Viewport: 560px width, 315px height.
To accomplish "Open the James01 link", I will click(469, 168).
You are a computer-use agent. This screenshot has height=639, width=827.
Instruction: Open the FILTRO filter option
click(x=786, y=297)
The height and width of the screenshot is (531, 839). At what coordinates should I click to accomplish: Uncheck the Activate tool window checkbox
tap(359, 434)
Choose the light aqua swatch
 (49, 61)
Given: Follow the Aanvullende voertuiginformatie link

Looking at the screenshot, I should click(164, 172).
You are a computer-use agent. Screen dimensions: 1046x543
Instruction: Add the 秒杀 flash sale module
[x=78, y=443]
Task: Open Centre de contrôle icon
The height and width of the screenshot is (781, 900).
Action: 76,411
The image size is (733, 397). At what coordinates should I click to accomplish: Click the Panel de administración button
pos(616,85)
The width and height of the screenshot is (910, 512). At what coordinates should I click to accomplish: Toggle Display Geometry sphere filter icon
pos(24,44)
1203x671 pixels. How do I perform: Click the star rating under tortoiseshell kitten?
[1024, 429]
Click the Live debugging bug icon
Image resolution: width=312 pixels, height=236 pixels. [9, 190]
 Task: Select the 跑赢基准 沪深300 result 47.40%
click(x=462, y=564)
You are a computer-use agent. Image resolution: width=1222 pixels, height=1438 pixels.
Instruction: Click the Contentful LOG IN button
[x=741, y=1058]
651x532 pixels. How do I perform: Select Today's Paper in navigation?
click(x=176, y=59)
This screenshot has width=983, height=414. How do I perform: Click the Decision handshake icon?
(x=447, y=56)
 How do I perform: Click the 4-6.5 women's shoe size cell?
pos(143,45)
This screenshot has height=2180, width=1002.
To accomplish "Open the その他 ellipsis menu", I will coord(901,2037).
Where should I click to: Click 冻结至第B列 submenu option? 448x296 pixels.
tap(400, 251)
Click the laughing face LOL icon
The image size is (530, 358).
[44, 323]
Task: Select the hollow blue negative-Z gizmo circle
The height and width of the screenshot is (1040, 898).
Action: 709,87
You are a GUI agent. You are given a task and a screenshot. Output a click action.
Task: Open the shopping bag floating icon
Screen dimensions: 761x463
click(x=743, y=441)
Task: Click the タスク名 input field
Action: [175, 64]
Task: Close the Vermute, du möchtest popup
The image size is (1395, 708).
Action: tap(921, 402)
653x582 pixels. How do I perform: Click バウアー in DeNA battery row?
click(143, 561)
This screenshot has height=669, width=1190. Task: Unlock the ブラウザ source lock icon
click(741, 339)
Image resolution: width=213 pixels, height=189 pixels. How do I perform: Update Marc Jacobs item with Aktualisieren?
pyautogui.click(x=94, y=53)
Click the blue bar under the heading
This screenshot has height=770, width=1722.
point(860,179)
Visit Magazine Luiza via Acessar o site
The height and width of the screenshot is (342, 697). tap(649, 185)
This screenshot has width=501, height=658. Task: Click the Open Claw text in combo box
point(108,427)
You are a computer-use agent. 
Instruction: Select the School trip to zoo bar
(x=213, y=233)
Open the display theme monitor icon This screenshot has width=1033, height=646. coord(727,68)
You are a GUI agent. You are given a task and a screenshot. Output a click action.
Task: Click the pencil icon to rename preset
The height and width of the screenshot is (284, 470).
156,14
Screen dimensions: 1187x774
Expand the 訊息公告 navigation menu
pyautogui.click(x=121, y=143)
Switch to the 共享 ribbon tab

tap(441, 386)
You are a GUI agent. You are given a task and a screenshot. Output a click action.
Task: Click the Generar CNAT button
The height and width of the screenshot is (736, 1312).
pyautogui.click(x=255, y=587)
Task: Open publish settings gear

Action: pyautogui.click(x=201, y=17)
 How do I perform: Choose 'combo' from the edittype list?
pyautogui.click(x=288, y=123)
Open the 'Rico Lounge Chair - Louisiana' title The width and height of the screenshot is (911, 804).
━━━━━━━━━━━━━━━━━━━━
--- Instructions for the task ---
Rewrite the lines from the one with "Task: Open publish settings gear" through the end of the lines, changing "edittype list" to "edittype dropdown" and leaving everything else unchanged. Give only those lines.

--- Written answer ---
Task: Open publish settings gear

Action: pyautogui.click(x=201, y=17)
 How do I perform: Choose 'combo' from the edittype dropdown?
pyautogui.click(x=288, y=123)
Open the 'Rico Lounge Chair - Louisiana' title The width and height of the screenshot is (911, 804).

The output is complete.